Ao contrário de Raul Araújo, Jonuel Gonçalves acredita que o facto de muitas faculdades terem apenas professores colaboradores não impede que se faça pesquisa. “Isso não é uma dificuldade. Não me agarro aos nomes das entidades que vão fazer pesquisa. O que me preocupa é que não haja nenhuma ou que existam algumas e não funcionam ou que só funcionam teoricamente. Ter um centro e ele não funcionar é um problema. Se funcionar, deve continuar.”
O economista diz que os professores têm de fazer pesquisas e “não se podem limitar e dar aulas e ir para casa”. “O professor tem de fazer pesquisas. Tem de escrever artigos. Um professor é classificado em função da sua produção como docente e do que escreveu”.
ALVES DA ROCHA LAMENTA DECISÃO DO GOVERNO
O director do Centro de Estudos e Investigação Cientifica (CEIC) da Universidade Católica lamenta a decisão do Governo e assegura que os centros de investigação das universidades públicas têm “trabalho feito e provado”.
Alves da Rocha não entende as razões que podem levar o Ministério do Ensino Superior a propor ao Presidente da República a extinção destes centros, mas acredita ser “um recuo na investigação científica feita no país”. “Se foi possível pô-los a funcionar no meio de tanta dificuldade é porque estes centros têm valia e têm apresentado resultados”, contrapõe. “Custa-me acreditar que o senhor Presidente da República, juntamente com a sua assessoria, tenha concordado em transformar os centros de investigação em departamentos das faculdades”, frisa.

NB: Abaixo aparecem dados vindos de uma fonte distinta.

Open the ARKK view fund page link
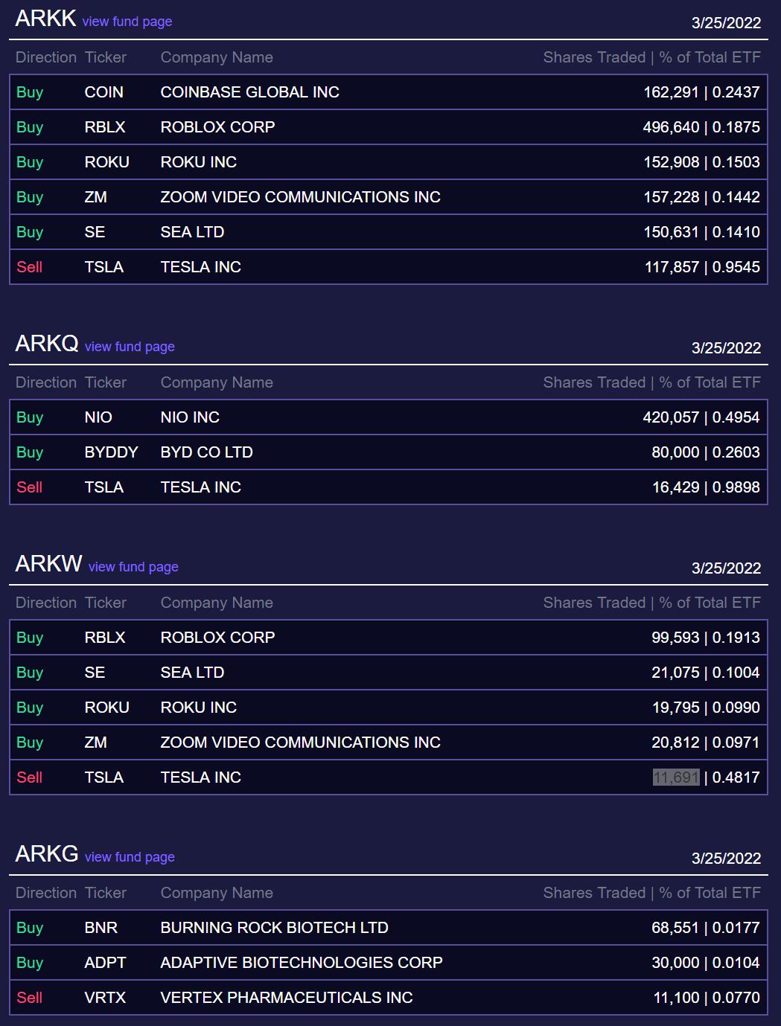This screenshot has width=781, height=1026. click(127, 22)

O docente universitário teme ainda que a “investida” aos centros de investigação públicos possa também atingir os centros privados, criticando o MPLA por “querer chegar a todo o lado”. “O meu receio é que esta investida contra os centros atinja também as universidades privadas. Nada me garante que também não se possa ir por aí, que as universidades não podem ter centro de investigação”, receia.
Alves da Rocha vaticina que, se isso acontecer, “o país vai ficar sem centros de investigação independentes e objectivos e que sempre que os ‘rankings’ internacionais forem publicados não se deve ficar espantado se Angola não constar neles”.
Ministério diz que centros não foram extintos
O Ministério do Ensino Superior nega que os centros tenham sido extintos com a publicação do decreto presidencial 330/20, de 07 de Dezembro. Em resposta às questões do Valor Económico, o Ministério explica que o decreto não contém nenhuma disposição normativa que determine a extinção dos actuais centros de Estudo e Investigação Científica da UAN ou de qualquer outra instituição de Ensino Superior e que o propósito é “enquadrá-los nas faculdades e institutos superiores, conformando-os à actual legislação”.
Salientando que “continua a defender a existência de centros de Investigação Científica e Desenvolvimento nas instituições de Ensino Superior”, o Ministério explica que foi estabelecida uma nova unidade orgânica especializada que será o Instituto de Investigação Científica e Desenvolvimento para “reforçar e elevar a implementação de actividades de investigação científica e desenvolvimento”.
Refere ainda a tutela que, para clarificar a situação dos centros, foi definido que os mesmos sejam enquadrados na nova estrutura orgânica das Instituições Públicas de Ensino Superior (IPES) como centros de Investigação Científica e Desenvolvimento. “Isto deriva do facto de elas cumprirem com a finalidade para as quais foram criadas, a de dinamizar as actividades de investigação científica e desenvolvimento nas faculdades ou institutos superiores de onde originaram ou da respectiva área de actividades ou afins, uma vez que as actividades de ensino, incluindo ao nível da pós-graduação, são organizadas pelas universidades e institutos superiores que, de forma natural, exercem função”, argumenta.
Segundo ainda o Ministério, tanto os Centros de Investigação e Desenvolvimento, como os Institutos de Investigação Científica e Desenvolvimento, passam a dedicar-se “exclusivamente à função investigativa”.